Hit songs, cracking story, fabulous show

Reporter: Paul Genty
Date published: 29 October 2015


JERSEY BOYS, Opera House, Manchester, to November 7

What a week for musicals this has turned out to be. On Monday we had “Hairspray” at the Palace, which remains one of the most fun nights to be had in a theatre; and now the majestic “Jersey Boys” returns as a sort of early Christmas present.

The show was in Manchester just over a year ago for a month, but such is its power this two-week run looks set to be full once again. But the show really is that good — enough for the great Clint Eastwood to have turned it into a hit movie.

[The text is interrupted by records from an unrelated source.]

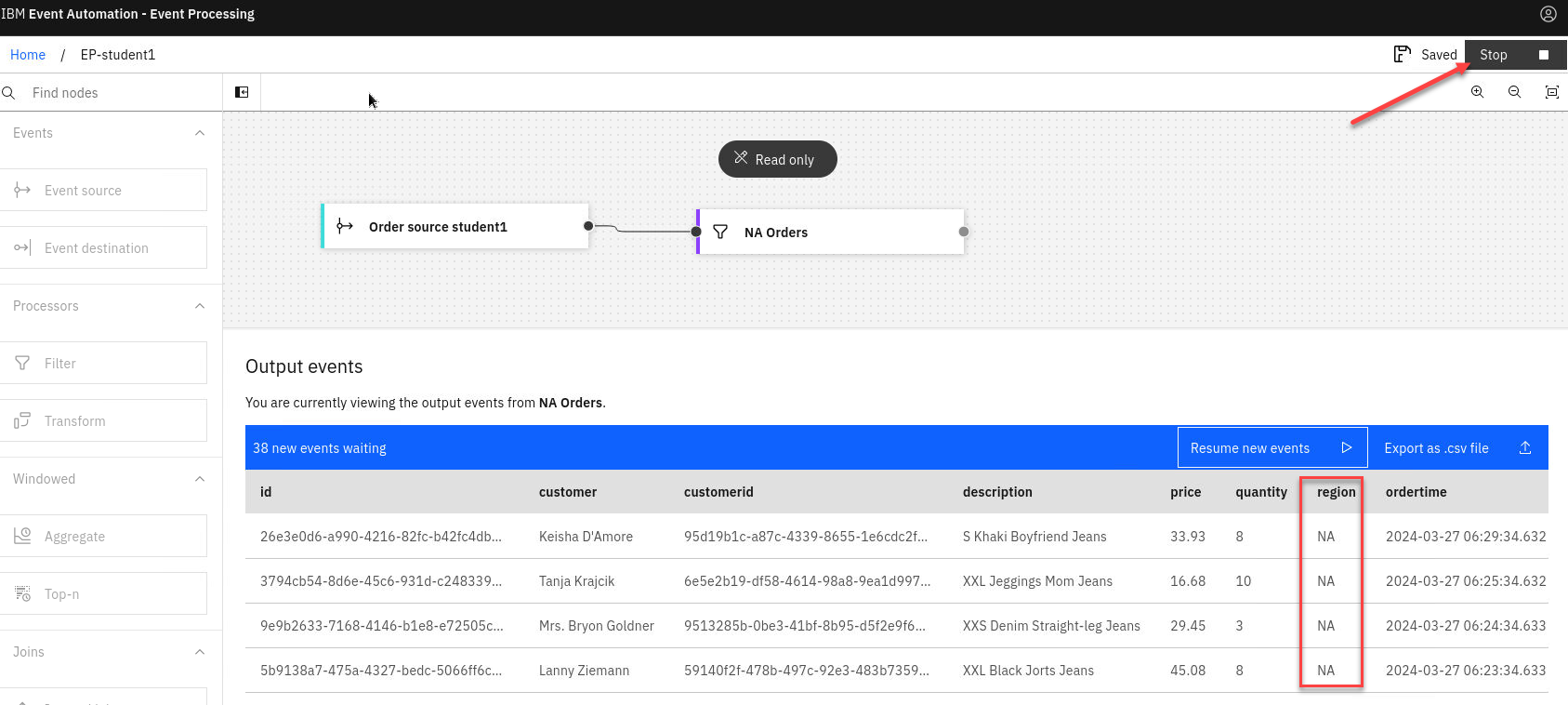This screenshot has height=705, width=1568.
Task: Resume new events in output table
Action: (x=1272, y=448)
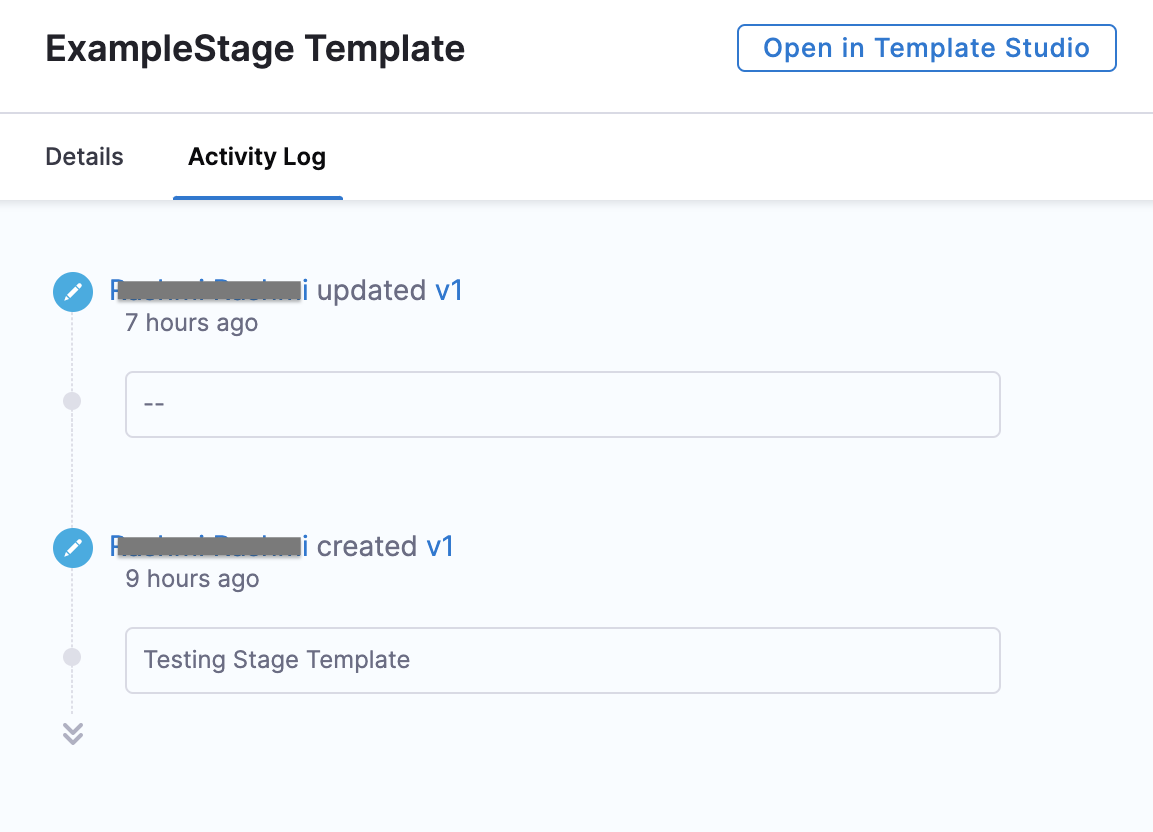
Task: Click the timeline dot beside Testing Stage Template
Action: pyautogui.click(x=72, y=657)
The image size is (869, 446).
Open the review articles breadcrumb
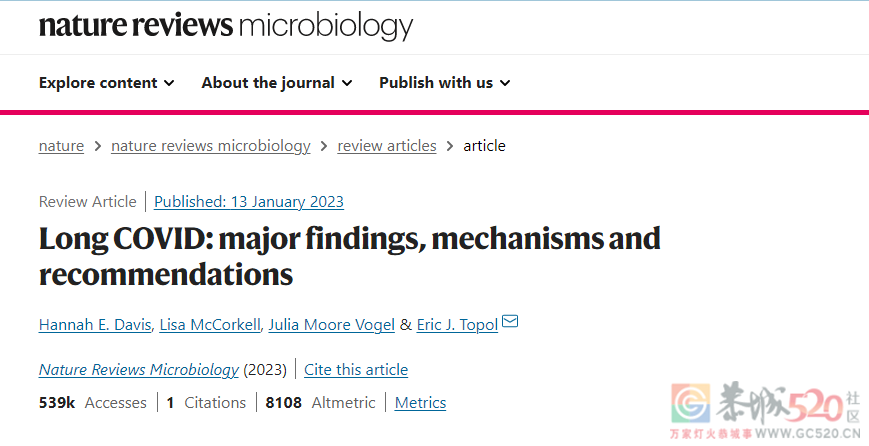click(387, 146)
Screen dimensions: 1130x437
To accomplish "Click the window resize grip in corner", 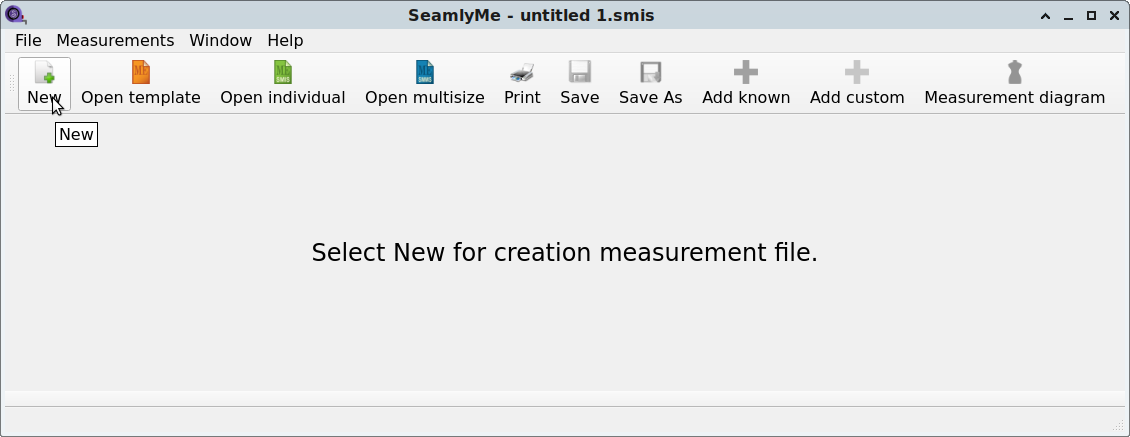I will coord(1118,425).
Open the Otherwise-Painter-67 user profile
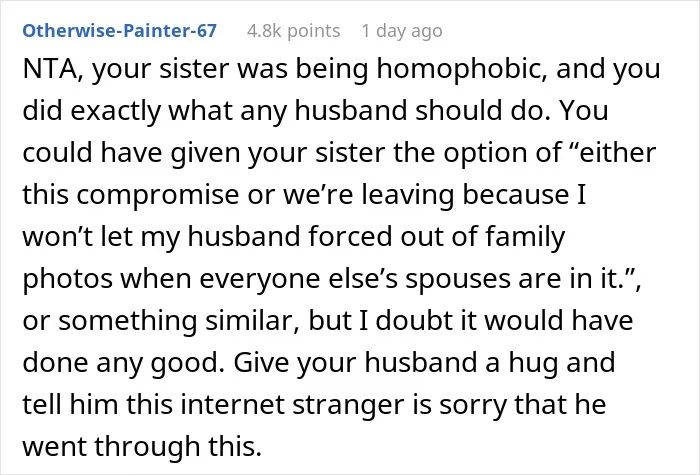The image size is (700, 475). (x=120, y=31)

The Jersey boys in question are of course the members of The Four Seasons, and two of the main things in the show’s favour are its superlative range of hit songs, from “Sherry Baby” to “December 1963” and “Can’t Take My Eyes Off You”, and its crackingly good story, of made-men, mobsters, New Jersey lowlife, tax evasion and much more.

It’s all related in an often funny, occasionally tragic string of scenes in which the pace never flags and there’s always another hit song on the way.

The book is a great piece of storytelling by Marshall Brickman and Rick Elice, which cuts music scenes with fast-moving action and doesn’t let up for a second.

The story of the four — lead singer Frankie Valli, writer Bob Gaudio and guitar-vocalists Nick Massi and Tommy DeVito — is given further interest by being told by each member of the group, all of whom see things differently.

What isn’t in doubt is the mess DeVito makes by losing mob money and evading taxes, to the tune of $162,000 and $500,000 respectively, leaving his pop family to honour his debt and keep them touring cheap venues for years — a tawdry end to a group that sold well over 100 million records, ironically turned on its head some years later with their induction into the Rock and Roll Hall of Fame.

And the four themselves — Matt Corner as Valli, Sam Ferriday as Gaudio, Lewis Griffiths as Massi and Stephen Webb as DeVito — are strong actors as well as being, especially in Corner’s case, superb singers, the latter catching the vocal style and amazing falsetto of Valli brilliantly among the harmonies of the rest.